Input Is All That Matters
Sam Kaplan
July 12, 2026
Last week I took a photo of friends at dinner. It was bad. Tilted, focus on the wrong table, half the group in shadow. Ten years ago, that photo goes in the trash.
Instead I ran it through an image model and got the photo I wish I'd taken. Perfectly framed, perfectly lit, and still them - same people, same table, same moment. Nothing invented, everything fixed.
That bad photo wasn't a failed photograph. It was a perfect input.
For a hundred years, the craft of photography lived in the moment of capture. Framing, light, focus, timing - you had one shot to get it right, and getting it right was the art. That era is ending. Your phone's job is no longer to produce a finished image. Its job is to collect data about a moment: who was there, where, what happened. The model turns that data into the finished thing. The camera is becoming a sensor.
Video makes this even clearer.
Say you and your friends film a sketch this weekend. The bit is genuinely funny. Doesn't matter - it will look amateur, even on the newest iPhone. The lighting is whatever the room gives you. The angles are wherever someone could stand. The mic picks up the fridge.
But everything valuable is already in that footage. The banter, the timing, the performances. That's the input. The rest is production, and production is exactly what models are about to absorb.
Today, images are basically solved. Video is close: models can already generate stunning footage, and the frontier is reliably preserving your specific people, performances, and audio across a full scene. That gap is closing fast. Seedance 2.5, releasing next week, alone shows it.
Once it closes, you film your sketch and the model handles everything else. Clean audio, cinematic framing, lighting that looks like a crew spent a day on it. You could shoot in a sewer, and if the scene calls for a penthouse, you get a penthouse. What your phone captured wasn't footage. It was a performance, and the model builds the film around it.

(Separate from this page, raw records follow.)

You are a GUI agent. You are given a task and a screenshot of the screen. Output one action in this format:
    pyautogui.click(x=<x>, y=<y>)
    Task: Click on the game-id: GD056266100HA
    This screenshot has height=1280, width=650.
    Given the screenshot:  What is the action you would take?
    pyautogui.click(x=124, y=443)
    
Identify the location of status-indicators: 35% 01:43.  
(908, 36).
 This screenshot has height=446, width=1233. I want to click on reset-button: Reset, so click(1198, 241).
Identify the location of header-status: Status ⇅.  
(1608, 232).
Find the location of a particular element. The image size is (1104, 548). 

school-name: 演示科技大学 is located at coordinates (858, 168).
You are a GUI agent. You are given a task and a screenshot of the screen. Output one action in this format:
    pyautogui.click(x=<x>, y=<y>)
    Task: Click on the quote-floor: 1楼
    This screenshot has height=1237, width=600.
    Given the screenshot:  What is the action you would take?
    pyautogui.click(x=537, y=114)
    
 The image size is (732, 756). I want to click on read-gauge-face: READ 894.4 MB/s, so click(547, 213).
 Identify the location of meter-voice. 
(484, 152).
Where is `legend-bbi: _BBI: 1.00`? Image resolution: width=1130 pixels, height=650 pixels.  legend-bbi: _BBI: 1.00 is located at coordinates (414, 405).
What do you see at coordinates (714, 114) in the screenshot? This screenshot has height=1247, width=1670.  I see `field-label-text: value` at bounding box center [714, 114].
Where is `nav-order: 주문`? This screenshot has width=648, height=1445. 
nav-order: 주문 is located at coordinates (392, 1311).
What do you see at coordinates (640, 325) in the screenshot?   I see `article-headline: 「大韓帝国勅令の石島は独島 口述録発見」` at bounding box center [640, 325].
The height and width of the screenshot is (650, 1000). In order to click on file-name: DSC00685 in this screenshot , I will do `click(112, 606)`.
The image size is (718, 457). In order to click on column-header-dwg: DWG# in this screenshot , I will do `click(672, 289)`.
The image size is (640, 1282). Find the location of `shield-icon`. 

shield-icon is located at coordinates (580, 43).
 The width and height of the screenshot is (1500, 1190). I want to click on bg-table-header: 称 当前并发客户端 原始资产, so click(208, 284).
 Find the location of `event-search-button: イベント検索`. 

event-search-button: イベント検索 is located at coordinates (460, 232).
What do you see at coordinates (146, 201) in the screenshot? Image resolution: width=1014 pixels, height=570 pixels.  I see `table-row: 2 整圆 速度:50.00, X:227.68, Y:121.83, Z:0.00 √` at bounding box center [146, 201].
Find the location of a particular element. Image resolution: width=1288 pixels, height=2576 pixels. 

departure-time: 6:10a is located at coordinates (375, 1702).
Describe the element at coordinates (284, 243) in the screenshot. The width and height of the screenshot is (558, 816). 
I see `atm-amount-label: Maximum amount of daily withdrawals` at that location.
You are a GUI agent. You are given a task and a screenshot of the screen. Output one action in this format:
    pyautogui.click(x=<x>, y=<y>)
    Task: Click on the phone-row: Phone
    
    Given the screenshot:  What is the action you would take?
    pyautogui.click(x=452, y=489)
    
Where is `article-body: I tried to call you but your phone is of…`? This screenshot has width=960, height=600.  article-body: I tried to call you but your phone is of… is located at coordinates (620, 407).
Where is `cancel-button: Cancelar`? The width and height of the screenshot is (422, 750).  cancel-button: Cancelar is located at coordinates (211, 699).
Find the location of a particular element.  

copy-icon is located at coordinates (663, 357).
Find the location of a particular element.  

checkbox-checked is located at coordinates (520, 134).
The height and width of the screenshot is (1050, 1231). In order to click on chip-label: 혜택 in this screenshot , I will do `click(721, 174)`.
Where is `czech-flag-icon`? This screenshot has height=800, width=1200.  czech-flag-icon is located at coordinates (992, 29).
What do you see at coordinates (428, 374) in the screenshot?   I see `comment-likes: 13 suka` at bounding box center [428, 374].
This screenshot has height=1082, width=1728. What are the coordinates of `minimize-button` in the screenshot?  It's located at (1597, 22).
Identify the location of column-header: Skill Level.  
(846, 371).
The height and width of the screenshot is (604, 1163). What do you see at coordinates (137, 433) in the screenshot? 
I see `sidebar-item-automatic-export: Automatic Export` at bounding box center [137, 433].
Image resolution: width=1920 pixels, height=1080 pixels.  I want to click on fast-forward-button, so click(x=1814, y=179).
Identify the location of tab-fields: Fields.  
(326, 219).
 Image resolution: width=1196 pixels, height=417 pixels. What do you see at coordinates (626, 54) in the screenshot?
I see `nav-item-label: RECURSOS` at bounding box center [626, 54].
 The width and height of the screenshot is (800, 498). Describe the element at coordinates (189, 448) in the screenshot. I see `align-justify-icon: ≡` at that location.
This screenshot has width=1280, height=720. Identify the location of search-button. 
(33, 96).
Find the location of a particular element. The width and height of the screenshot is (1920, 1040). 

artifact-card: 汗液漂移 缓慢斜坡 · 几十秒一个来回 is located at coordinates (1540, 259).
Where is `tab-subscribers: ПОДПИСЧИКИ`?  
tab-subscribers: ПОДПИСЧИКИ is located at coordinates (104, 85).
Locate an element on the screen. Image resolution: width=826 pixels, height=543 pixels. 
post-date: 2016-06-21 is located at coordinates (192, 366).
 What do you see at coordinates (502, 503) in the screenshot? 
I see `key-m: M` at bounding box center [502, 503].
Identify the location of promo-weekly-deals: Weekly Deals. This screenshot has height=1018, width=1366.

So here's the shift: in the real world, we're moving from creating to collecting. The finished work gets made by a model. Our job is to gather the raw material only we can gather - and that material becomes more valuable, not less. Anyone will be able to generate a generic beautiful video. Only you can capture your friend's actual delivery of the joke. Real moments become the scarce ingredient.
Play it forward and essentially every image and video you see will have passed through a model. Not conjured from nothing - produced from real inputs. That's a spectacularly good deal for anyone with something to say, because the bottleneck was never ideas. Every friend group has bits funnier than half of what's on TV. What they lacked was a production team. Now everyone gets one.
Picture 2028: you and three friends spend a Saturday goofing around with an idea, phones propped on chairs, no lights, no mics. By dinner you're watching something that looks like it cost a studio a million dollars, and it's unmistakably, specifically you.
Don't worry about getting the shot right. Just get the shot. The input is all that matters.